──────── TEXT SHOWN ────────

Neuropsychological outcomes of mild traumatic brain injury, post-traumatic stress disorder and depression in Iraq-deployed US Army soldiers

Jennifer J Vasterling, Kevin Brailey, Susan P Proctor, Robert Kane, Timothy Heeren, Molly Franz
British Journal of Psychiatry 2012, 201 (3): 186-92

BACKGROUND: Traumatic brain injury (TBI) is a concern of contemporary military deployments. Whether milder TBI leads to enduring impairment remains controversial.

AIMS: To determine the influence of deployment TBI, and post-traumatic stress disorder (PTSD) and depression symptoms on neuropsychological and functional outcomes.

METHOD: A sample of 760 US Army soldiers were assessed pre- and post-deployment. Outcomes included neuropsychological performances and subjective functional impairment.

RESULTS: In total, 9% of the participants reported (predominantly mild) TBI with loss of consciousness between pre- and post-deployment. At post-deployment, 17.6% of individuals with TBI screened positive for PTSD and 31.3% screened positive for depression. Before and after adjustment for psychiatric symptoms, TBI was significantly associated only with functional impairment. Both PTSD and depression symptoms adjusted for TBI were significantly associated with several neuropsychological performance deficits and functional impairment.

CONCLUSIONS: Milder TBI reported by deployed service members typically has limited lasting neuropsychological consequences; PTSD and depression are associated with more enduring cognitive compromise.

──────── RECORD EXTRACTS ────────

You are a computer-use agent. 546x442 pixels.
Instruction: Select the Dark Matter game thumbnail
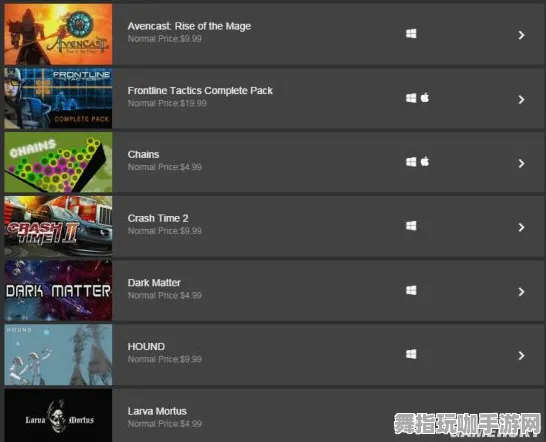point(58,290)
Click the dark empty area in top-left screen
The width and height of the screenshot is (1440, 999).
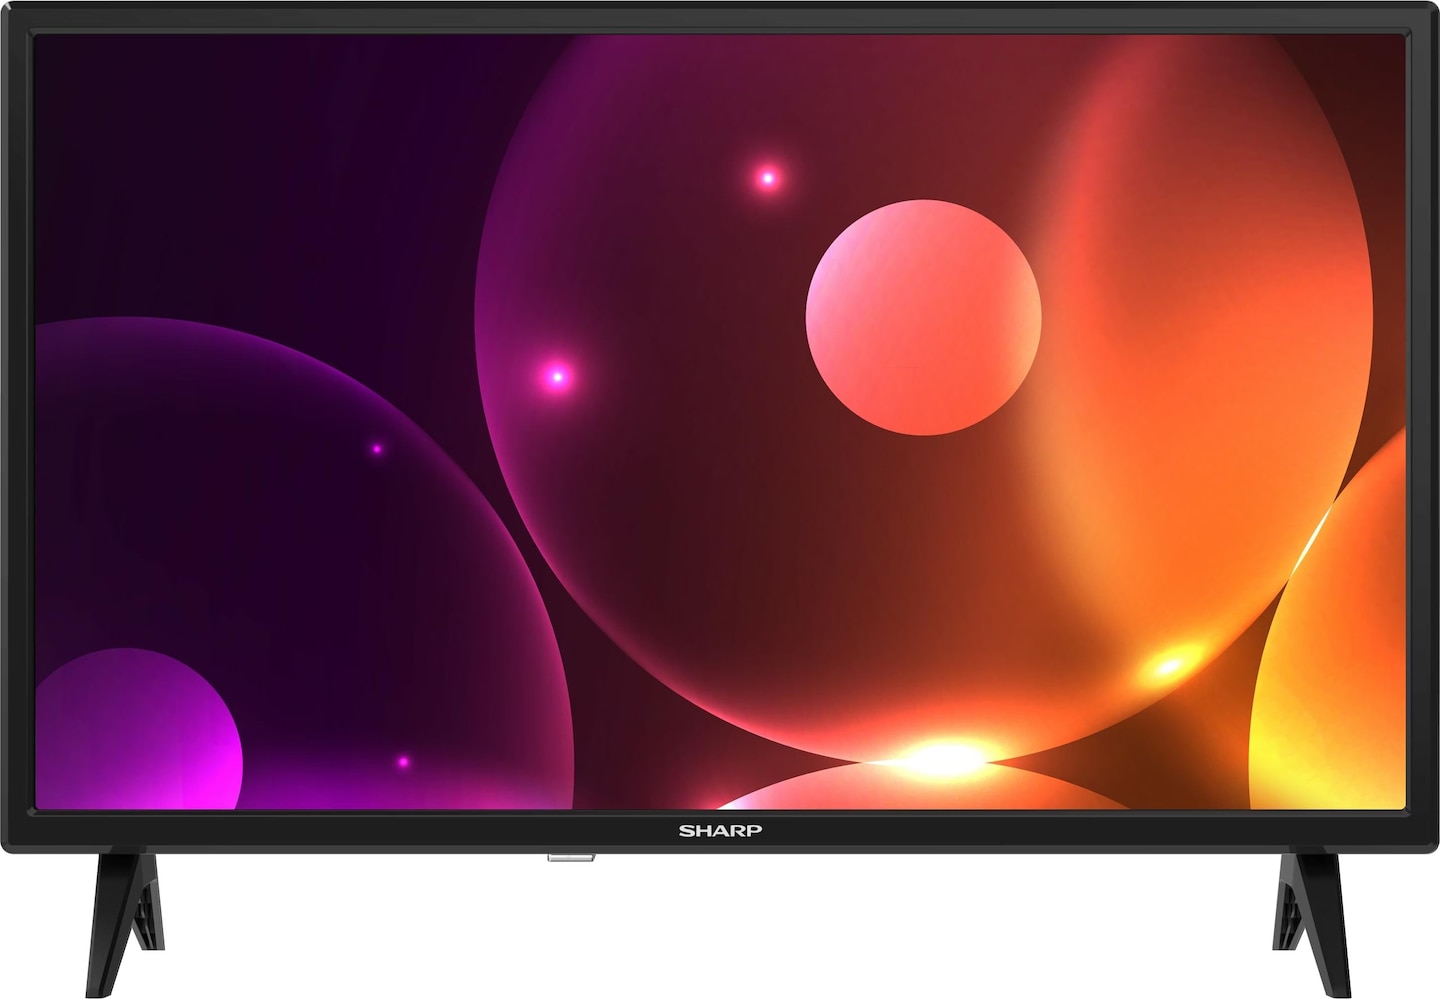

────────

[PROBLEMS TO WORK ON]
1: In the abstract on brain injury in Iraq-deployed soldiers, what share of participants with TBI screened positive for depression at post-deployment?
2: Summarize the abstract on brain injury in Iraq-deployed soldiers in two sentences.

[RESPONSES FOR EACH TASK]
1: 31.3% of participants with TBI screened positive for depression at post-deployment.

2: A study of 760 US Army soldiers assessed before and after deployment examined how traumatic brain injury (TBI), post-traumatic stress disorder (PTSD) and depression symptoms relate to neuropsychological and functional outcomes. TBI, mostly mild, was significantly associated only with functional impairment, while PTSD and depression symptoms were associated with several neuropsychological performance deficits and functional impairment, suggesting that milder TBI typically has limited lasting neuropsychological consequences.